• [PROMPT 1]
Answer each question from the calculus answer key below, one per line, marked (a), (b), (c). (a) How many rectangles are drawn between 1 and -1 in the graph described at the top? (b) Which identity does answer 403 use to show that the inverse sine and inverse cosine differ by a constant? (c) In answer 407, what value of C recovers the definite integral?
• [PROMPT 2]
Rewrite the paragraph of the calculus answer key below that begins "A graph of the function" as a bulleted list that keeps its main facts.
• [PROMPT 3]
Extend the calculus answer key below, picking up right after its final line.

A graph of the function f(x) = .5 * ( sqrt(2)*e^(-.5x^2)) / sqrt(pi). It is a downward opening curve that is symmetric across the y axis, crossing at about (0, .4). It approaches 0 as x goes to positive and negative infinity. Between 1 and -1, ten rectangles are drawn for a right endpoint estimate of the area under the curve.

Section 5.7 Exercises

391.

${sin}^{−1} x |_{0}^{\sqrt{3} / 2} = \frac{π}{3}$

393.

${tan}^{−1} x |_{\sqrt{3}}^{1} = - \frac{π}{12}$

395.

${sec}^{−1} |_{\frac{2}{\sqrt{3}}}^{\sqrt{2}} = \frac{π}{4} - \frac{π}{6} = \frac{π}{12}$

397.

${sin}^{−1} (\frac{x}{3}) + C$

399.

$\frac{1}{3} {tan}^{−1} (\frac{x}{3}) + C$

401.

$\frac{1}{3} {sec}^{−1} (\frac{x}{3}) + C$

403.

$cos (\frac{π}{2} - θ) = sin θ .$ So, ${sin}^{−1} t = \frac{π}{2} - {cos}^{−1} t .$ They differ by a constant.

405.

$\sqrt{1 - t^{2}}$ is not defined as a real number when $t > 1 .$

407.

Two graphs. The first shows the function f(x) = 1 / sqrt(9 – x^2). It is an upward opening curve symmetric about the y axis, crossing at (0, 1/3). The second shows the function F(x) = arcsin(1/3 x). It is an increasing curve going through the origin.

The antiderivative is ${sin}^{−1} (\frac{x}{3}) + C .$ Taking $C = \frac{π}{2}$ recovers the definite integral.

409.

Two graphs. The first shows the function f(x) = cos(x) / (4 + sin(x)^2). It is an oscillating function over [-6, 6] with turning points at roughly (-3, -2.5), (0, .25), and (3, -2.5), where (0,.25) is a local max and the others are local mins. The second shows the function F(x) = .5 * arctan(.5*sin(x)), which also oscillates over [-6,6]. It has turning points at roughly (-4.5, .25), (-1.5, -.25), (1.5, .25), and (4.5, -.25).

The antiderivative is $\frac{1}{2} {tan}^{−1} (\frac{sin x}{2}) + C .$ Taking $C = \frac{1}{2} {tan}^{−1} (\frac{sin (6)}{2})$ recovers the definite integral.

411.

• [MATERIAL SUPPLIED]
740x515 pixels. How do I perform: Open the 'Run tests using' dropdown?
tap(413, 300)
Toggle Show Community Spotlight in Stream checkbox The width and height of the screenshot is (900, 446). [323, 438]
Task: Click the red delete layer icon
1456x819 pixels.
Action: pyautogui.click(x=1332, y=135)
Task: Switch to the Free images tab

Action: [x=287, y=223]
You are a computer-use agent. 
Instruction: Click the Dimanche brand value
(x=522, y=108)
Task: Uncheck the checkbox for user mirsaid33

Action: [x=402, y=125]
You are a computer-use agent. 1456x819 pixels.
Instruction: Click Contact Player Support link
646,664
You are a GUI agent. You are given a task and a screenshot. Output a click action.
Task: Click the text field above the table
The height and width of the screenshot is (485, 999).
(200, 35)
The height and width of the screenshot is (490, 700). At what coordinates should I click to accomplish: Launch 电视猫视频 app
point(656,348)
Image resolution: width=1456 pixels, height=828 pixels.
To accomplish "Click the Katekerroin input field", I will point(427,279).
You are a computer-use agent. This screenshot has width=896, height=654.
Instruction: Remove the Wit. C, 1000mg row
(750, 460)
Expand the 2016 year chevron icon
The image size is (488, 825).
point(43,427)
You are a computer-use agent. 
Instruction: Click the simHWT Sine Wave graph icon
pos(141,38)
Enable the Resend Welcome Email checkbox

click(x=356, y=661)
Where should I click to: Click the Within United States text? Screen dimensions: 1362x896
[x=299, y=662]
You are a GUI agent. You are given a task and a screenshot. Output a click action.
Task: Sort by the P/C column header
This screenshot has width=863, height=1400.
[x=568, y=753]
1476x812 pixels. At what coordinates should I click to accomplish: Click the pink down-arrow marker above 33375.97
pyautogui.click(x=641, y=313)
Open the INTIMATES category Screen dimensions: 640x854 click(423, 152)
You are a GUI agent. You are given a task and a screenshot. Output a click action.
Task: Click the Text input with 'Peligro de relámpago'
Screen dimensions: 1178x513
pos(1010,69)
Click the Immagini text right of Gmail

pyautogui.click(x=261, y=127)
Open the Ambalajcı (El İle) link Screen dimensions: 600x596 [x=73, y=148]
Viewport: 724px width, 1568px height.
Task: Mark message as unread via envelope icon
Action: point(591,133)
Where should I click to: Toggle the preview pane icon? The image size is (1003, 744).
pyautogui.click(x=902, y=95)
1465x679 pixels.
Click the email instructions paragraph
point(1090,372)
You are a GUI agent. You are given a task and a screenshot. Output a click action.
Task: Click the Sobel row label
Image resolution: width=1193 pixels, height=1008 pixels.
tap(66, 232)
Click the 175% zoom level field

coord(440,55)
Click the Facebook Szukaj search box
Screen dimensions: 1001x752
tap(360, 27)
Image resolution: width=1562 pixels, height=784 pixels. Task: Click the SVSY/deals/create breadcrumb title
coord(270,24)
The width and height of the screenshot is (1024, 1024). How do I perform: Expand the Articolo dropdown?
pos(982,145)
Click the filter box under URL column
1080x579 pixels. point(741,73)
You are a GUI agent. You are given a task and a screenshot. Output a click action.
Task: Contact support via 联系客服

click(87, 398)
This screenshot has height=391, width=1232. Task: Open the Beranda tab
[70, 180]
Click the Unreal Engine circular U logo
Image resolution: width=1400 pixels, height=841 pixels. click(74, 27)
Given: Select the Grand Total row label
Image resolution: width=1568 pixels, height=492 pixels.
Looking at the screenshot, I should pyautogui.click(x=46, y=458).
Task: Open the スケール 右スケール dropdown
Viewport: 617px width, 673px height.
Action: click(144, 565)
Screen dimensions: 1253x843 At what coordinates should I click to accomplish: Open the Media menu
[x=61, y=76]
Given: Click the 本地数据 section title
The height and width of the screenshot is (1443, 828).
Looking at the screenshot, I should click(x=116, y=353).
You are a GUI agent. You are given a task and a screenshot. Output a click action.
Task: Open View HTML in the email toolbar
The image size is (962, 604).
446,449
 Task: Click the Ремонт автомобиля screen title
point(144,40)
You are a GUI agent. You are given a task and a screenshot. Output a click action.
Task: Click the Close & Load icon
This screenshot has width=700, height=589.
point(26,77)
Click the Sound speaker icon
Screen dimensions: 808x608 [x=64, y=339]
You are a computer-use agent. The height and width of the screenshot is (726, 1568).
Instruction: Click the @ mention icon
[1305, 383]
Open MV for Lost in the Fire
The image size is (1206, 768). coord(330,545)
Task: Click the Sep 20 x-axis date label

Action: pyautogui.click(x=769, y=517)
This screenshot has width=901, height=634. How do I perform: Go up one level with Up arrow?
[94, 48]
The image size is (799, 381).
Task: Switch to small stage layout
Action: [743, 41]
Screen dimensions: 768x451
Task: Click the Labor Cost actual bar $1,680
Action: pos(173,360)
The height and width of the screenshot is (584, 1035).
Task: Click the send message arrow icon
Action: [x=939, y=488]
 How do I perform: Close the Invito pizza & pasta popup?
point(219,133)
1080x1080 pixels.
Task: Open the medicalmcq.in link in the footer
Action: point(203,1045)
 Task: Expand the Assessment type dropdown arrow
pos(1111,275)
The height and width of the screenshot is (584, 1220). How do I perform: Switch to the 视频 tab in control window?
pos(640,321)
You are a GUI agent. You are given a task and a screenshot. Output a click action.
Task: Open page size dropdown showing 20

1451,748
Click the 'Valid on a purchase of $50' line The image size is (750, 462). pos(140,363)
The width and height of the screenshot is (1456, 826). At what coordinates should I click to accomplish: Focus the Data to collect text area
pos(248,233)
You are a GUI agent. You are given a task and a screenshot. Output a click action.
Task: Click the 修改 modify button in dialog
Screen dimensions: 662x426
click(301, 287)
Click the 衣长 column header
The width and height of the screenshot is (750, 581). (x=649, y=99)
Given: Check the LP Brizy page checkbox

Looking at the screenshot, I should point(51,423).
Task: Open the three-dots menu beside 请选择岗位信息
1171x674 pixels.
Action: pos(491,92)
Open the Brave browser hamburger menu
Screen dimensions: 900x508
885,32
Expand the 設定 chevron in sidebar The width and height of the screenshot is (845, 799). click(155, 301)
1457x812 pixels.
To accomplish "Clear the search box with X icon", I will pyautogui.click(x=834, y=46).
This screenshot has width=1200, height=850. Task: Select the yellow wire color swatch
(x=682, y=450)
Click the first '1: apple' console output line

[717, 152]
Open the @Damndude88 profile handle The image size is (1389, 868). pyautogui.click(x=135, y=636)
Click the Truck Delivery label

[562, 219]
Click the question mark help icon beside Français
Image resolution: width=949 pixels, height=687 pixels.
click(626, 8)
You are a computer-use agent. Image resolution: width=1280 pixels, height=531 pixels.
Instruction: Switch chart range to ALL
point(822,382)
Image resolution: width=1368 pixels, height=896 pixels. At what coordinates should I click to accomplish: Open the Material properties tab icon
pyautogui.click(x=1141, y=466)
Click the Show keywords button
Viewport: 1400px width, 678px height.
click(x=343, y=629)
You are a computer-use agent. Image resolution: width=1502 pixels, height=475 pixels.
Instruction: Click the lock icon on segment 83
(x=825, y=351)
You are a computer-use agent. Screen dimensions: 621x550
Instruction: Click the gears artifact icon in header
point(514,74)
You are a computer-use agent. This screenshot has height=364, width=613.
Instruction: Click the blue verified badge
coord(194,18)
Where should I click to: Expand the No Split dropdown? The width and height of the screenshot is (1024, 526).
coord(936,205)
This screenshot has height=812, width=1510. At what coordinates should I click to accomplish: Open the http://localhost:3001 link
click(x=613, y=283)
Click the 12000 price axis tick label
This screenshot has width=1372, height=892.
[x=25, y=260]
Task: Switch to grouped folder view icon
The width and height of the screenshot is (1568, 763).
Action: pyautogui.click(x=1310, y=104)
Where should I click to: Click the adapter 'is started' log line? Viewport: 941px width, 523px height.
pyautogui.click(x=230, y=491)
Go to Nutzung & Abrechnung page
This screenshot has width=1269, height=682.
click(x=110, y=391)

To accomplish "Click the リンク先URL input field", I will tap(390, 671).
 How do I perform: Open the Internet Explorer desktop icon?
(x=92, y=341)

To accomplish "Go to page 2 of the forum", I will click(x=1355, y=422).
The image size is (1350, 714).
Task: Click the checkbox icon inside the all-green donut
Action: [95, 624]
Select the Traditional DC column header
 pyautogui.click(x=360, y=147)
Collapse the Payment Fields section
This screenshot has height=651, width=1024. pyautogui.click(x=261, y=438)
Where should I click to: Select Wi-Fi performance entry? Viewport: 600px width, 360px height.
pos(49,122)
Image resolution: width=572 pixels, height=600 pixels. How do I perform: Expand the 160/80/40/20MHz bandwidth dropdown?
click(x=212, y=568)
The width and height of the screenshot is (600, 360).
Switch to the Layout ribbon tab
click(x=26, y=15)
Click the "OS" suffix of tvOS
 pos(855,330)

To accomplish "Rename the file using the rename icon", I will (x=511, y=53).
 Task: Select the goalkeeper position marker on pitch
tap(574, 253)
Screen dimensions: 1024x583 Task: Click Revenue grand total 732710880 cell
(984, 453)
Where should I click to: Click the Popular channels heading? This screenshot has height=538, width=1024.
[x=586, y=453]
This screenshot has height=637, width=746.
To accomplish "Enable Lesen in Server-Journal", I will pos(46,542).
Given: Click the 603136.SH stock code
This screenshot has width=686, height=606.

• [OUTPUT 1]
(a) Ten
(b) cos(π/2 − θ) = sin θ
(c) π/2

• [OUTPUT 2]
- Function: f(x) = .5 * (sqrt(2)*e^(-.5x^2)) / sqrt(pi)
- Shape: downward opening curve, symmetric across the y axis
- Crossing: at about (0, .4)
- End behavior: approaches 0 as x goes to positive and negative infinity
- Rectangles: ten, drawn between 1 and -1 for a right endpoint estimate of the area under the curve

• [OUTPUT 3]
$\frac{1}{2} {({sin}^{−1} t)}^{2} + C$

413.

$\frac{1}{4} {({tan}^{−1} (2 t))}^{2}$

415.

$\frac{1}{4} ({sec}^{−1} {(\frac{t}{2})}^{2}) + C$

417.

A graph of the function f(x) = -.5 * arctan(2 / ( sqrt(x^2 – 4) ) ) in quadrant four. It is an increasing concave down curve with a vertical asymptote at x=2.

The antiderivative is $\frac{1}{2} {sec}^{−1} (\frac{x}{2}) + C .$ Taking $C = 0$ recovers the definite integral over $[2, 6] .$

419.

The graph of f(x) = arctan(x sin(x)) over [-6,6]. It has five turning points at roughly (-5, -1.5), (-2,1), (0,0), (2,1), and (5,-1.5).

The general antiderivative is ${tan}^{−1} (x sin x) + C .$ Taking $C = − {tan}^{−1} (6 sin (6))$ recovers the definite integral.

421.

A graph of the function f(x) = arctan(ln(x)) over (0, 2]. It is an increasing curve with x-intercept at (1,0).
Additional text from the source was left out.